BEGIN

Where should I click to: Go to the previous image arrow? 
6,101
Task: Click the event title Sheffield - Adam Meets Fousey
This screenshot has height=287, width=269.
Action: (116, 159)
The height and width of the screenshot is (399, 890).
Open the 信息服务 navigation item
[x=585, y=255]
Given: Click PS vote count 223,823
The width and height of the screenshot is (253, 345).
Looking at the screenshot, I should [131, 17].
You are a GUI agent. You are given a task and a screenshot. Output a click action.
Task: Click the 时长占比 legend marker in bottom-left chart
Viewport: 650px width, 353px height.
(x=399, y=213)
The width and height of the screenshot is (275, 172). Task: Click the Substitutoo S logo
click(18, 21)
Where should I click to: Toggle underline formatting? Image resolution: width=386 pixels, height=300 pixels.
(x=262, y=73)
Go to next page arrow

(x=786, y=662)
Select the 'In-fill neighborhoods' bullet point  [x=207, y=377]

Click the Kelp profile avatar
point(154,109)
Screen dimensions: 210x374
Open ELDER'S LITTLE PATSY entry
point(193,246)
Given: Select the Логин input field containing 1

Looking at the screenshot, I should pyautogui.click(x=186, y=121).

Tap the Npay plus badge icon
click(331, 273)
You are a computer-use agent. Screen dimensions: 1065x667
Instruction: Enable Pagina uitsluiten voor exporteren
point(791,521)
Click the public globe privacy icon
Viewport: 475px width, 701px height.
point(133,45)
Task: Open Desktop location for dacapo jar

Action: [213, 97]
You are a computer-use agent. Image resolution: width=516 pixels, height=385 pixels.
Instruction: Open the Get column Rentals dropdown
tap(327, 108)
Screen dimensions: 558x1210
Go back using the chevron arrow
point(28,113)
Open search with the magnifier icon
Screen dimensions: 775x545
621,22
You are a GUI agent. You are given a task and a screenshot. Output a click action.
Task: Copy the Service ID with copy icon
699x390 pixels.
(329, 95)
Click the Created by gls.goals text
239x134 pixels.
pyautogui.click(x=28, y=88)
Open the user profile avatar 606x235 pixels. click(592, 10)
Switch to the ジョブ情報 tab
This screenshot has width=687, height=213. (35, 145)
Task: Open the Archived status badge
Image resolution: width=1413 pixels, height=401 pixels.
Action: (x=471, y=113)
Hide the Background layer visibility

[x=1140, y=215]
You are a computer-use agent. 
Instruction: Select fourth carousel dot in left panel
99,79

END

> **What needs to be done**:
Every entry above, from first to last, should be repeated exactly.

> **Finished exercise**:
Where should I click to: Go to the previous image arrow? 
6,101
Task: Click the event title Sheffield - Adam Meets Fousey
This screenshot has height=287, width=269.
Action: (116, 159)
The height and width of the screenshot is (399, 890).
Open the 信息服务 navigation item
[x=585, y=255]
Given: Click PS vote count 223,823
The width and height of the screenshot is (253, 345).
Looking at the screenshot, I should [131, 17].
You are a GUI agent. You are given a task and a screenshot. Output a click action.
Task: Click the 时长占比 legend marker in bottom-left chart
Viewport: 650px width, 353px height.
(x=399, y=213)
The width and height of the screenshot is (275, 172). Task: Click the Substitutoo S logo
click(18, 21)
Where should I click to: Toggle underline formatting? Image resolution: width=386 pixels, height=300 pixels.
(x=262, y=73)
Go to next page arrow

(x=786, y=662)
Select the 'In-fill neighborhoods' bullet point  [x=207, y=377]

Click the Kelp profile avatar
point(154,109)
Screen dimensions: 210x374
Open ELDER'S LITTLE PATSY entry
point(193,246)
Given: Select the Логин input field containing 1

Looking at the screenshot, I should pyautogui.click(x=186, y=121).

Tap the Npay plus badge icon
click(331, 273)
You are a computer-use agent. Screen dimensions: 1065x667
Instruction: Enable Pagina uitsluiten voor exporteren
point(791,521)
Click the public globe privacy icon
Viewport: 475px width, 701px height.
point(133,45)
Task: Open Desktop location for dacapo jar

Action: [213, 97]
You are a computer-use agent. Image resolution: width=516 pixels, height=385 pixels.
Instruction: Open the Get column Rentals dropdown
tap(327, 108)
Screen dimensions: 558x1210
Go back using the chevron arrow
point(28,113)
Open search with the magnifier icon
Screen dimensions: 775x545
621,22
You are a GUI agent. You are given a task and a screenshot. Output a click action.
Task: Copy the Service ID with copy icon
699x390 pixels.
(329, 95)
Click the Created by gls.goals text
239x134 pixels.
pyautogui.click(x=28, y=88)
Open the user profile avatar 606x235 pixels. click(592, 10)
Switch to the ジョブ情報 tab
This screenshot has width=687, height=213. (35, 145)
Task: Open the Archived status badge
Image resolution: width=1413 pixels, height=401 pixels.
Action: (x=471, y=113)
Hide the Background layer visibility

[x=1140, y=215]
You are a computer-use agent. 
Instruction: Select fourth carousel dot in left panel
99,79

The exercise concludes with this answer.